A polêmica licitação foi realizada em 15 de abril de 2014, às vésperas de um feriado. O preço mínimo do terreno foi fixado pelo BNDES em R$ 45,9 milhões. Com um lance de R$ 51,561 milhões, a empresa AJS Empreendimentos e Participações venceu o leilão. Outras duas candidatas haviam formulado propostas, respectivamente, de R$ 51 milhões e R$ 48 milhões.
Ao analisar a licitação, o TCU passou a colecionar evidências de irregularidades no processo, a começar pelo laudo que o BNDES utilizou para estimar o preço do terreno. Seis meses antes do pregão, o banco contratou uma empresa em São Paulo, a S4AHilco, e pagou apenas R$ 2.420 para elaborar o laudo de avaliação do imóvel. O contrato foi feito com dispensa de licitação.

▶ ITENS DE DADOS
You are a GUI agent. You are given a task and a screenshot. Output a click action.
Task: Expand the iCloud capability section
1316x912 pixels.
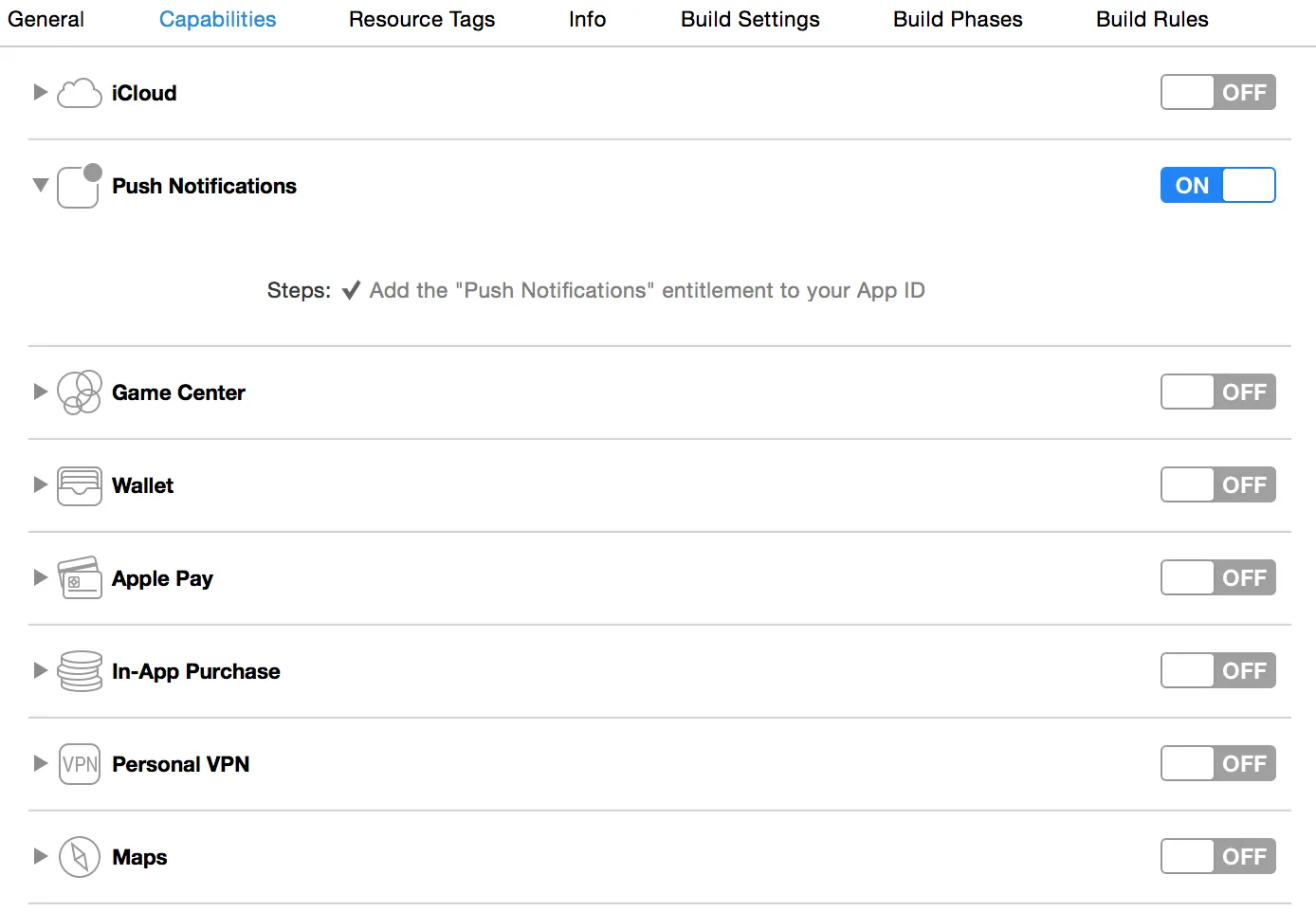[40, 92]
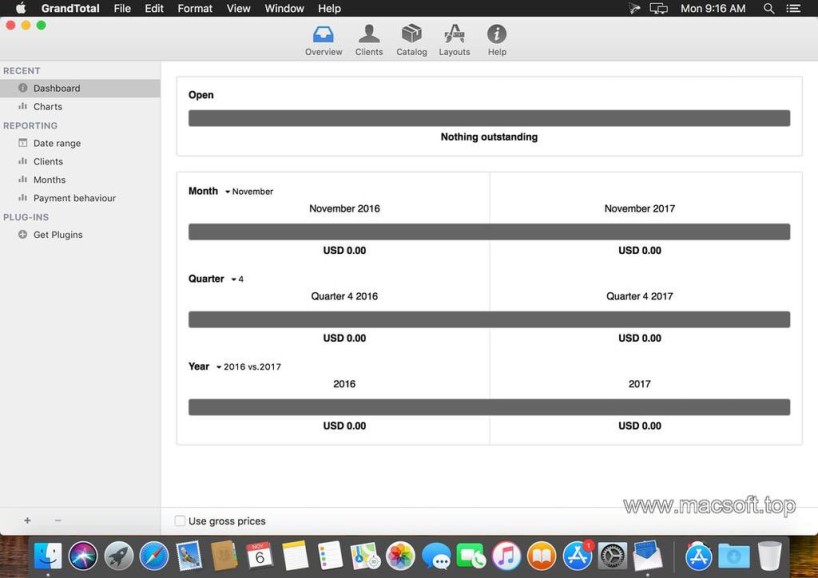
Task: Open the Payment behaviour report
Action: point(74,199)
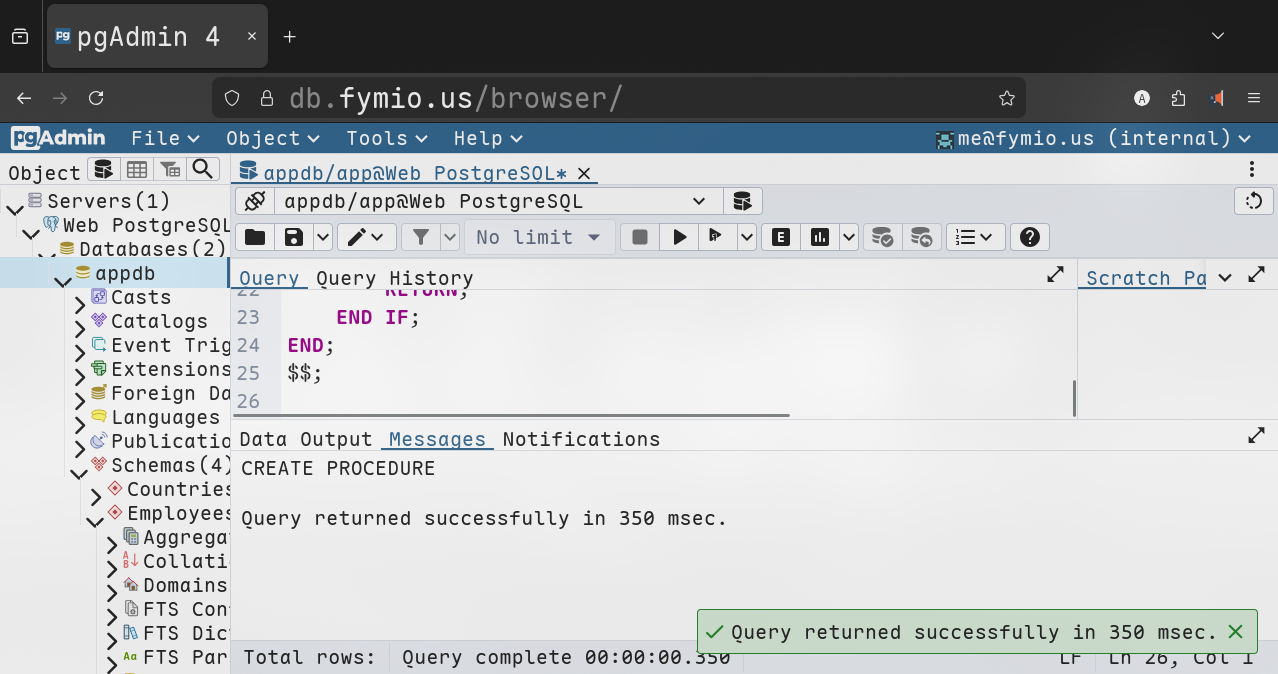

▶ INSTRUÇÕES DA TAREFA
Responda com base no texto de apoio:
(a) Em que data foi realizada a licitação?
(b) Qual empresa venceu o leilão e com qual lance?
(c) Quanto o BNDES pagou à S4AHilco pelo laudo de avaliação do imóvel?
Os itens constituem material à parte, sem relação com o texto de apoio.

▶ SOLUÇÃO DO EXERCÍCIO
(a) Em 15 de abril de 2014.
(b) A AJS Empreendimentos e Participações, com um lance de R$ 51,561 milhões.
(c) R$ 2.420.